Desde el 26 de diciembre de 2025, el Departamento de Seguridad Nacional (DHS) de Estados Unidos ha implementado una nueva normativa que permite la recopilación de fotografías y datos biométricos de todos los extranjeros que ingresan o salen del país. Esta medida, que se aplica en aeropuertos, puntos de entrada terrestre y puertos marítimos, busca fortalecer la seguridad nacional y abordar diversas preocupaciones relacionadas con la migración y el terrorismo.

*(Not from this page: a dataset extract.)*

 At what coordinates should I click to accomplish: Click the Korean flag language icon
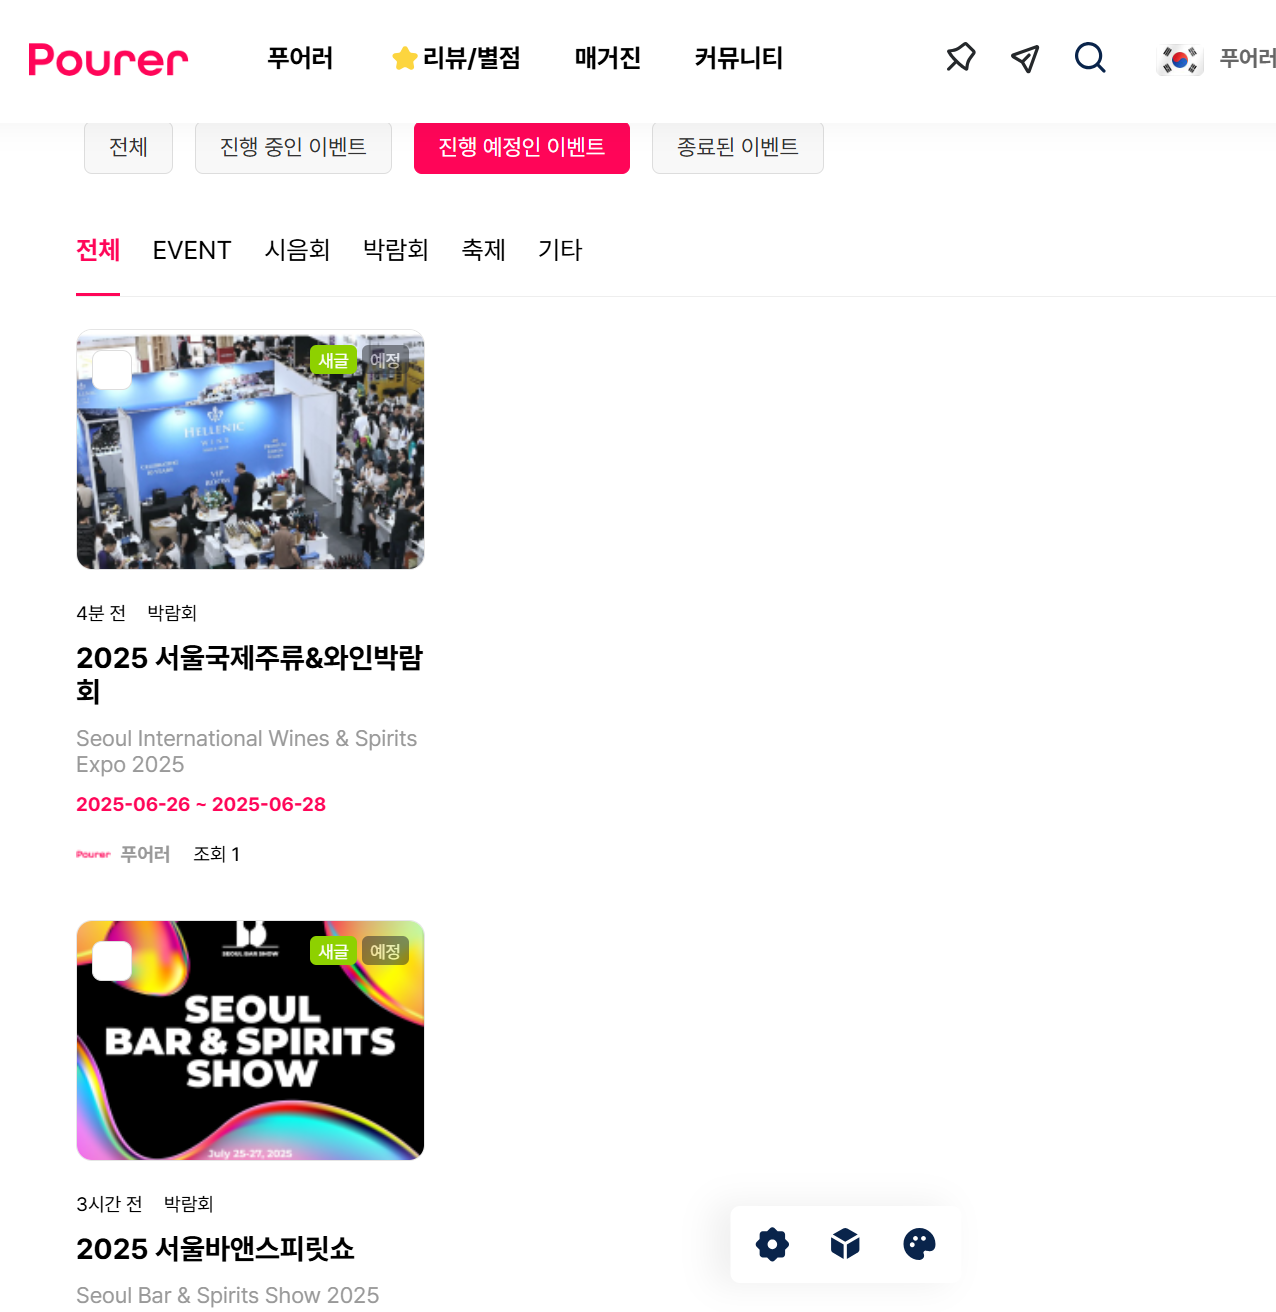coord(1180,59)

La normativa, anunciada previamente en octubre de 2025, establece que todos los no ciudadanos, incluidos aquellos con tarjetas de residencia permanente y trabajadores temporales, deberán someterse a este proceso. Esto incluye a menores de edad y adultos mayores, grupos que anteriormente estaban exentos de la captura de datos biométricos. La recolección de información biométrica incluye huellas dactilares y reconocimiento facial, lo que ha generado un debate sobre la privacidad y el manejo de estos datos.
### Implicaciones de la Nueva Normativa
La implementación de esta normativa ha suscitado diversas reacciones. Por un lado, el DHS argumenta que la recopilación de datos biométricos es esencial para abordar amenazas como el terrorismo, el uso fraudulento de documentos de viaje y la sobrestadía de visitantes. Según el gobierno, esta medida permitirá identificar a individuos que puedan representar un riesgo para la seguridad nacional, facilitando así un control más efectivo sobre la entrada y salida de extranjeros en el país.
Sin embargo, la medida ha sido criticada por activistas de derechos civiles, quienes expresan su preocupación sobre el uso y almacenamiento de los datos recopilados. Preguntas sobre cuánto tiempo se conservarán estos datos y qué medidas se tomarán para proteger la privacidad de los individuos han surgido en el debate público. Los críticos también han señalado que la implementación de tecnologías de reconocimiento facial puede llevar a errores y malentendidos, especialmente en grupos vulnerables como los menores y ancianos.
Además, la inclusión de menores de 14 años y adultos mayores de 79 años en el proceso de captura de datos biométricos ha generado un debate adicional sobre la ética y la necesidad de tales medidas. Los defensores de los derechos humanos argumentan que estas políticas pueden ser discriminatorias y pueden afectar desproporcionadamente a ciertos grupos de la población.
### Reacciones Internacionales y Futuras Implicaciones
La implementación de esta normativa no solo afecta a los extranjeros que deseen ingresar o salir de Estados Unidos, sino que también tiene repercusiones en las relaciones internacionales. Países de todo el mundo están observando cómo se desarrollan estas políticas y cómo podrían afectar a sus ciudadanos. La posibilidad de que Estados Unidos imponga restricciones de viaje a ciertos países, bajo la justificación de la seguridad nacional, podría generar tensiones diplomáticas.
Además, esta medida podría influir en la forma en que otros países manejan la seguridad fronteriza y la recopilación de datos biométricos. Si Estados Unidos continúa avanzando en esta dirección, es probable que otros países sigan su ejemplo, lo que podría llevar a una mayor normalización de la vigilancia biométrica a nivel global.
En resumen, la nueva normativa del DHS representa un cambio significativo en la forma en que Estados Unidos gestiona la entrada y salida de extranjeros. Mientras que el gobierno argumenta que estas medidas son necesarias para proteger la seguridad nacional, las preocupaciones sobre la privacidad y el uso de datos biométricos continúan siendo un tema candente en el debate público. A medida que se implementan estas políticas, será crucial monitorear sus efectos tanto en la seguridad como en los derechos civiles de los individuos afectados.